En la literatura, el laberinto descansa en los contenidos y en las formas de las piezas que han querido tomar su modelo. Es decir, algunas obras son laberínticas desde la construcción interna de sentido, y otras desde su figura más visible. En el Barroco (de todas las latitudes) se practicó el diseño de poemas visuales que representaban en su figura, en efecto, un laberinto. Hubo otros que su estructura laberíntica la representaban en la dificultad y recorrido de la lectura. A veces iba de derecha a izquierda, de arriba abajo, diagonal, retrógrada, palindrómica, etc. Son los abuelos lejanos de los caligramas modernos que conocemos ahora por Apollinaire.
Si hacemos una analogía con este tipo de expresiones en México, podríamos decir entonces que, por ejemplo, Ramón López Velarde fue un Dédalo de laberintos conceptuosos, mientras que José Juan Tablada lo fue de formales. En la poesía, todo laberinto busca encubrir y ostentar mensajes, al mismo tiempo, en un complejo juego del ingenio.

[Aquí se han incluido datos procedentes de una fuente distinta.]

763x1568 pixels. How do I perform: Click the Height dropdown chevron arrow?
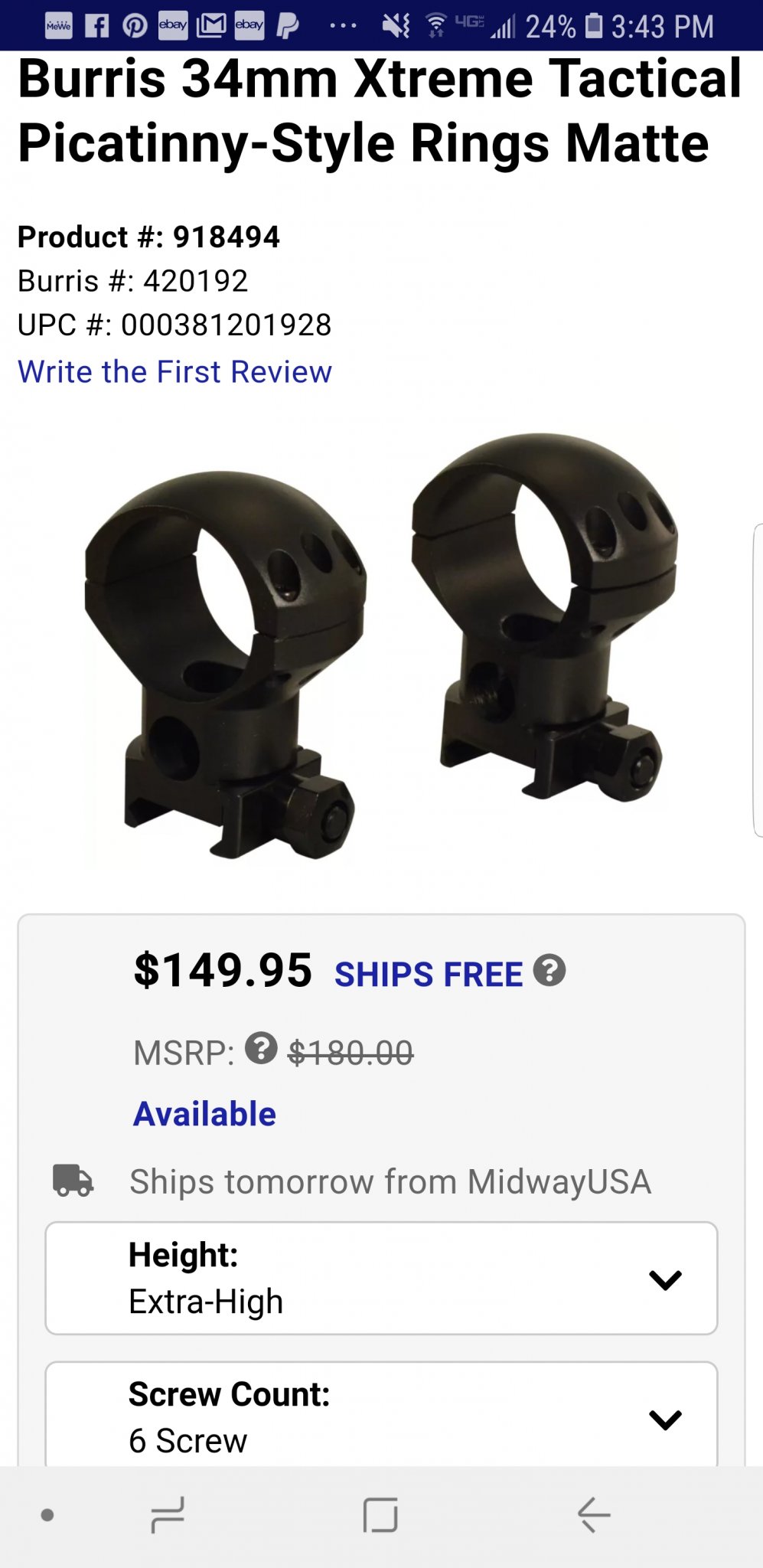665,1279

Se encubre la melancolía con grafías, ideogramas y otras figuraciones.
Quien entra al laberinto se enfrenta al camino errático. Nadie sabe si en el centro aguarda el minotauro con su hacha de doble filo, o bien, el más terrible de los vacíos. Como en todos los grandes mitos fundacionales (los griegos, mis favoritos), lo único que vale la pena es el recorrido. Podemos entrar a edificios reales o imaginarios y bifurcarnos el espíritu en ese andar. Para nuestra fortuna, tenemos laberintos en el arte y la literatura. Es en el centro de aquellas construcciones donde nos extraviamos, pero nos reencontramos.